- REQUIRED WORK -
Please quote the whole self-interview about the novel "The New Mrs D" below, word for word.

- TEXT SHOWN -
——

You know you’ve really made the big time when you decide to interview yourself about your new book. Which, for those that don’t know or visit often, is called, ‘The New Mrs D’.

But, actually, the lovely Anna Mansell invited me on a blog hop and, once I’d ascertained there was no physical exercise required, I jumped at the chance – metaphorically speaking.

So here it is, my interview with me. Although, at least one of these characters may have been changed in order to protect their identity.

Me:So, what is the name of your main character? Is he/she real or fictitious?

Me2 (The one that wrote the book)My main character is called Bernice, although her husband calls her ‘Binnie’.  Interestingly, she hates this nickname but has adopted it, even referring to herself as Binnie in the beginning of the book. This is because she has a codependent personality due to being raised by a narcissistic mother. One of the traits of codependency is taking on other’s views as your own;  pushing your own thoughts and feelings out of your awareness because of fear and guilt and a wish to please others.

——

- EXTRACTED INFORMATION -

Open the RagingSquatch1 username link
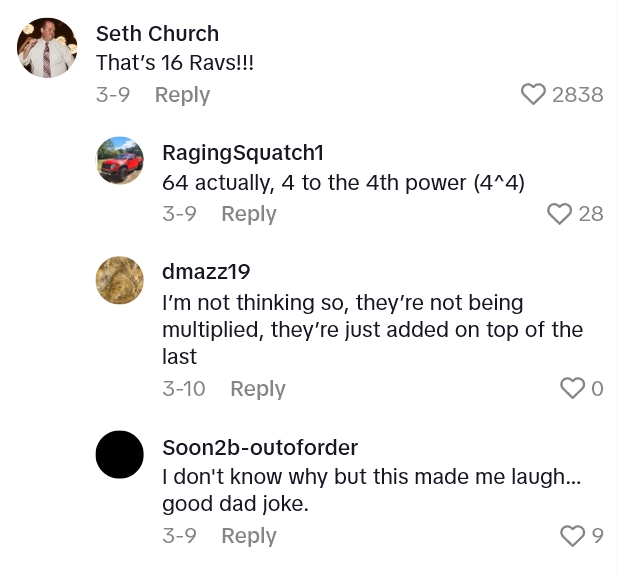 (243, 153)
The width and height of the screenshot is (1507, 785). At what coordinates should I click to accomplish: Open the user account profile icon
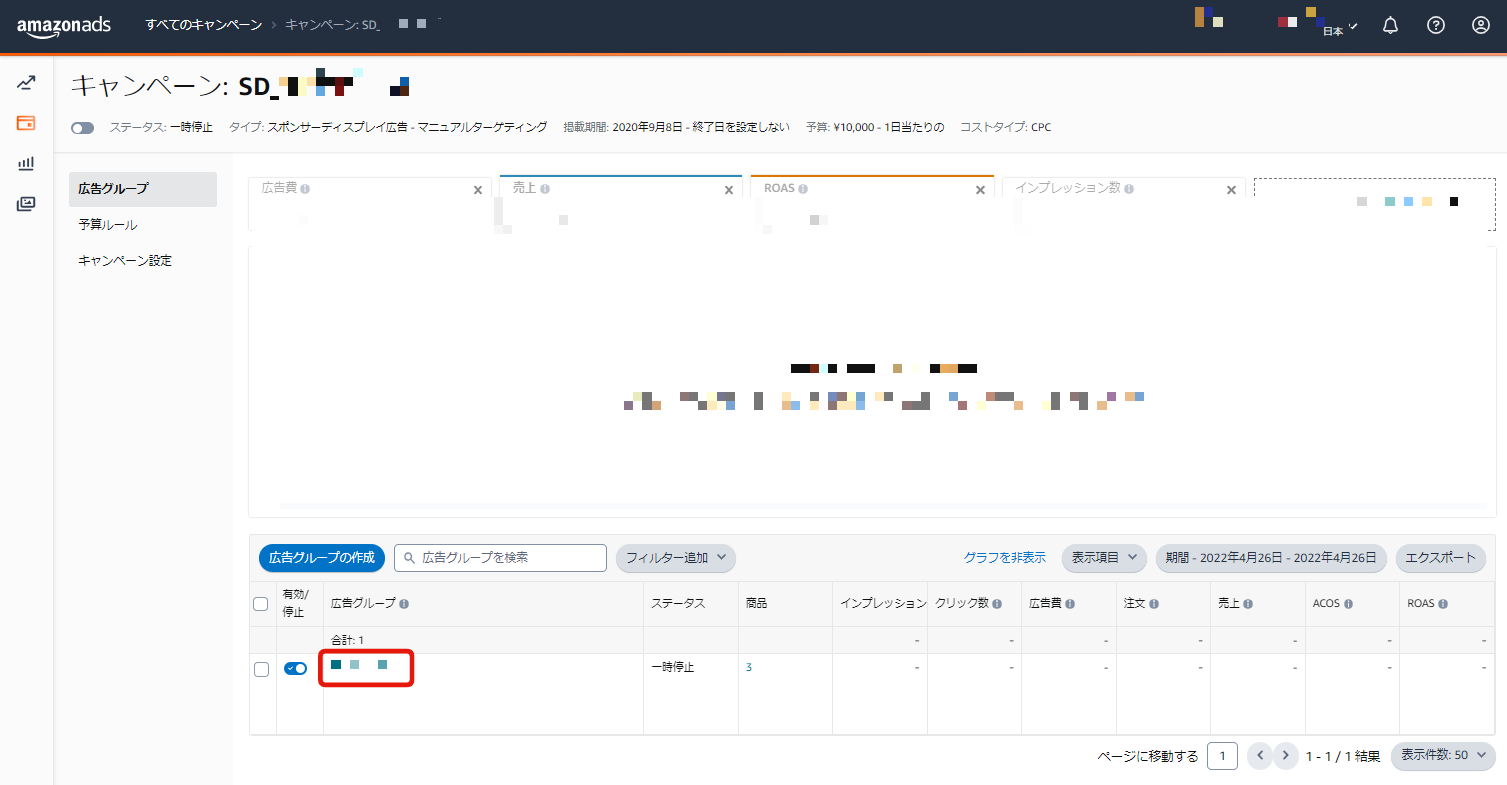1481,26
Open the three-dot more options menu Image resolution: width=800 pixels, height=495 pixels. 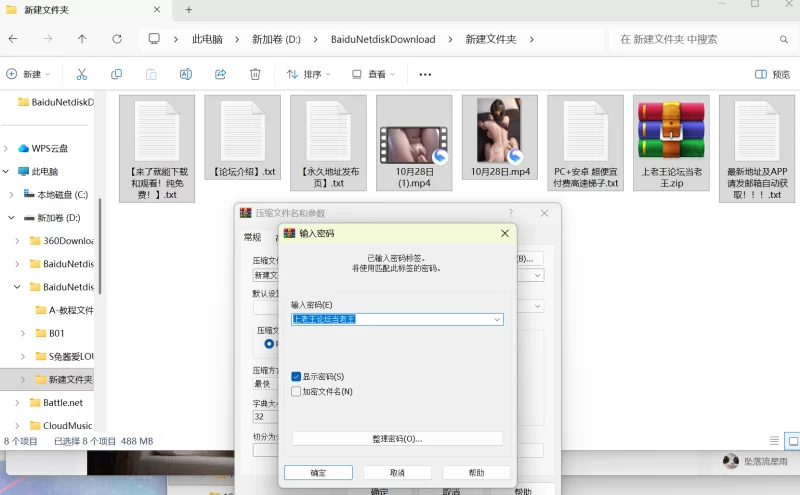(x=425, y=74)
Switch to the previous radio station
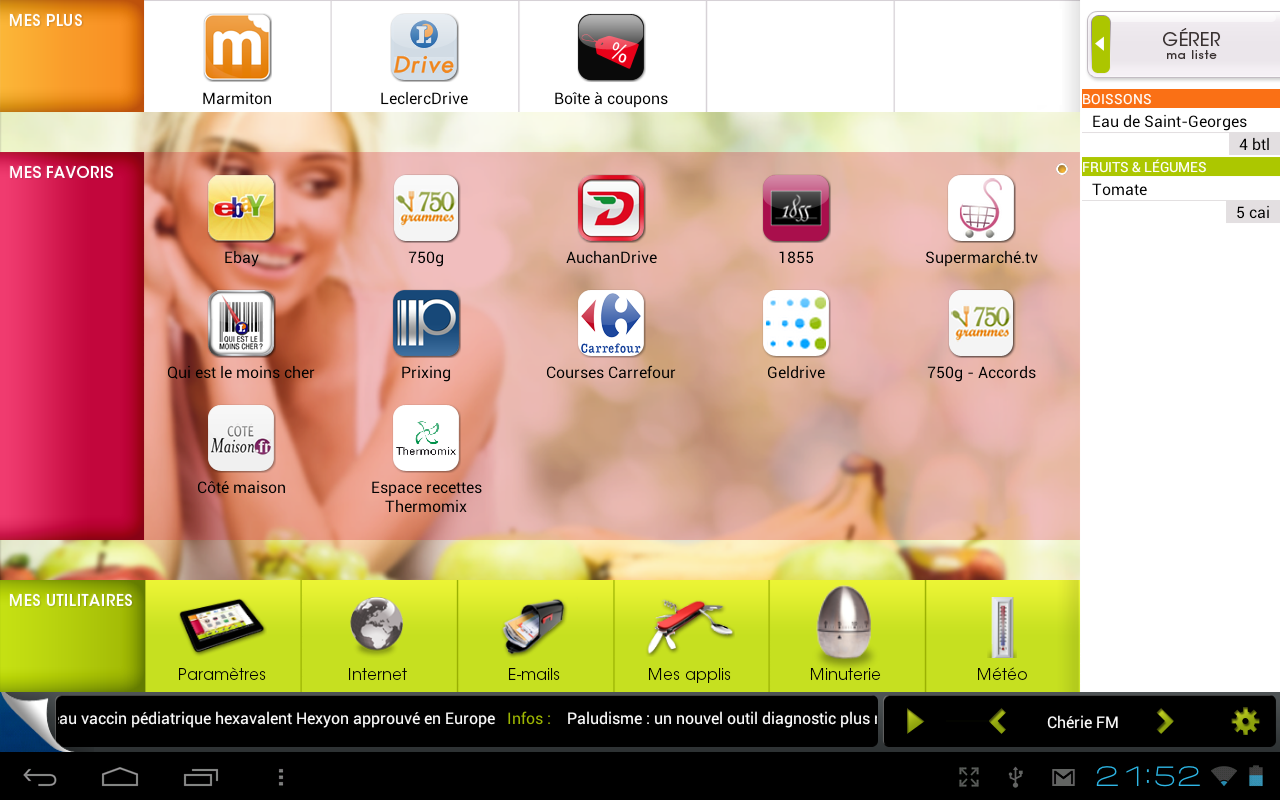1280x800 pixels. click(997, 721)
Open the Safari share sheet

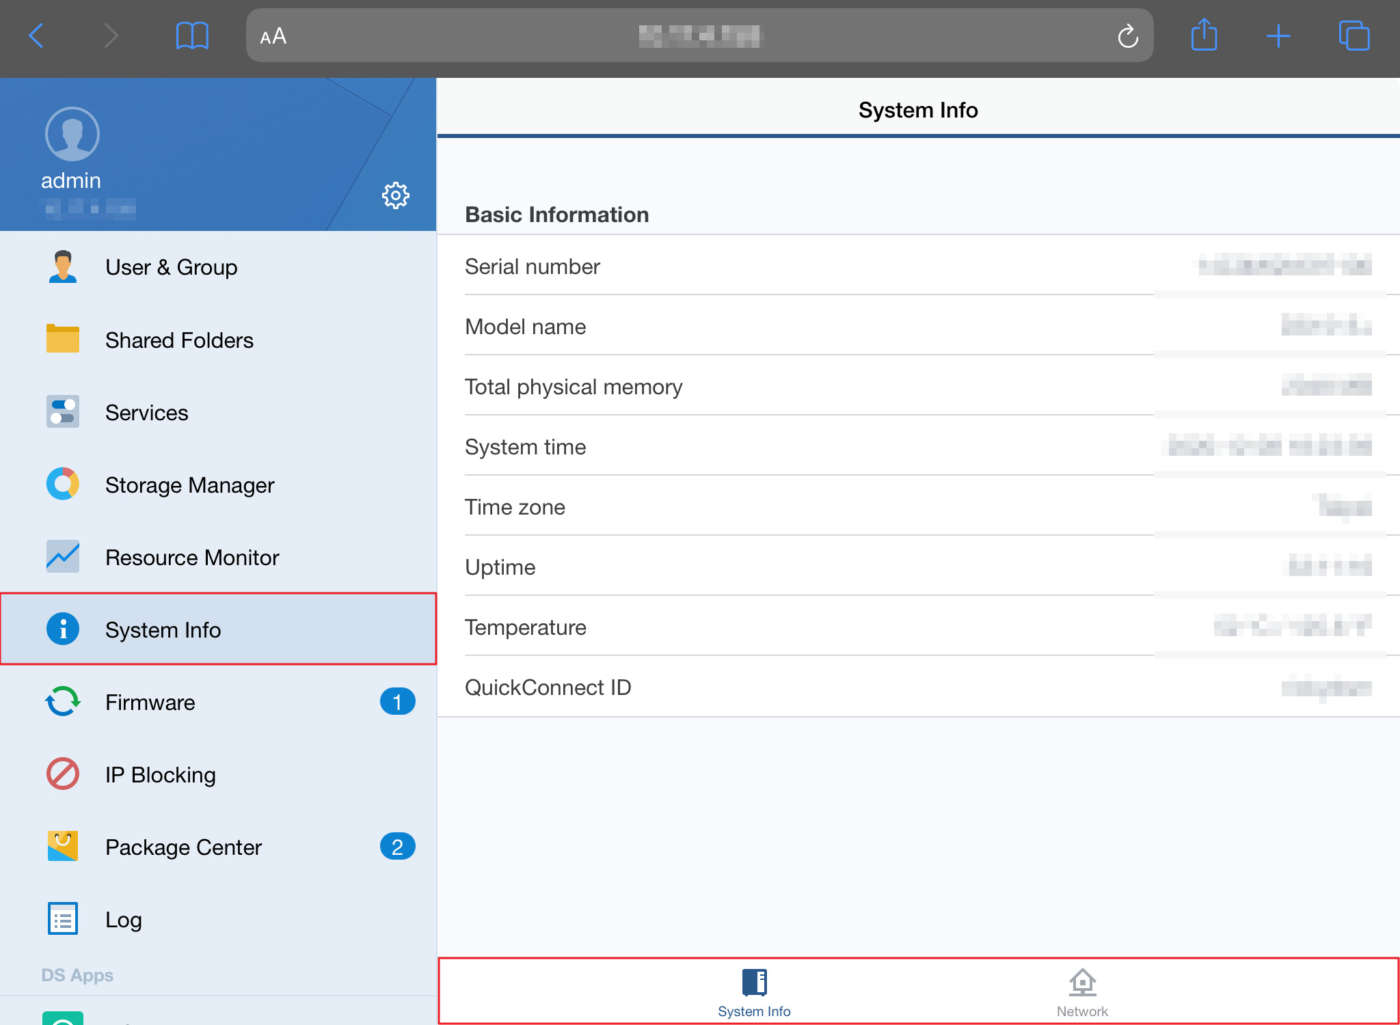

——

- SOLUTION -
You know you’ve really made the big time when you decide to interview yourself about your new book. Which, for those that don’t know or visit often, is called, ‘The New Mrs D’.

But, actually, the lovely Anna Mansell invited me on a blog hop and, once I’d ascertained there was no physical exercise required, I jumped at the chance – metaphorically speaking.

So here it is, my interview with me. Although, at least one of these characters may have been changed in order to protect their identity.

Me:So, what is the name of your main character? Is he/she real or fictitious?

Me2 (The one that wrote the book)My main character is called Bernice, although her husband calls her ‘Binnie’.  Interestingly, she hates this nickname but has adopted it, even referring to herself as Binnie in the beginning of the book. This is because she has a codependent personality due to being raised by a narcissistic mother. One of the traits of codependency is taking on other’s views as your own;  pushing your own thoughts and feelings out of your awareness because of fear and guilt and a wish to please others.